PROBLEM
I need each line of the entries below that includes the string "Illiant".

PROVIDED MATERIAL
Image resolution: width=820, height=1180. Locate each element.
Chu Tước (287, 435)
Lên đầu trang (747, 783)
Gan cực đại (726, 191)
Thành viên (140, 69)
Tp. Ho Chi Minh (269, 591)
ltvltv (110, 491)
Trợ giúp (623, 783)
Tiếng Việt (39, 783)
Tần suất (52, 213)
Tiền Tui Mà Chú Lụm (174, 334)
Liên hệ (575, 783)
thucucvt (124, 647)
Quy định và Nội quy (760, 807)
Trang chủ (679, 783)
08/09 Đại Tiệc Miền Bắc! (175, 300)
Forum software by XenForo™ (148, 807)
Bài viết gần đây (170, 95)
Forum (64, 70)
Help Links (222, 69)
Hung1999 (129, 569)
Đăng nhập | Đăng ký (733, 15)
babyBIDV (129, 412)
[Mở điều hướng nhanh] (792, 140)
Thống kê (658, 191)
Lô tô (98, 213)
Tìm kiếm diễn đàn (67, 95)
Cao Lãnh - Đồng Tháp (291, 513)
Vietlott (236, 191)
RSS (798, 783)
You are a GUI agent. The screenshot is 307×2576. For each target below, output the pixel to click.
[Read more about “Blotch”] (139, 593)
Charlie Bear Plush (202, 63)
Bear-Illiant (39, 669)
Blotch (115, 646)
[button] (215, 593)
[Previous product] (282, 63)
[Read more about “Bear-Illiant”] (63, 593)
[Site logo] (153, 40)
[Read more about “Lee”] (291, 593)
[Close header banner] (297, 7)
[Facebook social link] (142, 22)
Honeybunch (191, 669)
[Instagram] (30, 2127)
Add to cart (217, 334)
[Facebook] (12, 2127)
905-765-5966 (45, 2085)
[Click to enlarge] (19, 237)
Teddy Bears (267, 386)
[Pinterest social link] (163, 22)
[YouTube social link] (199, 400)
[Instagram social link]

RESPONSE AREA
Bear-Illiant (39, 669)
[Read more about “Bear-Illiant”] (63, 593)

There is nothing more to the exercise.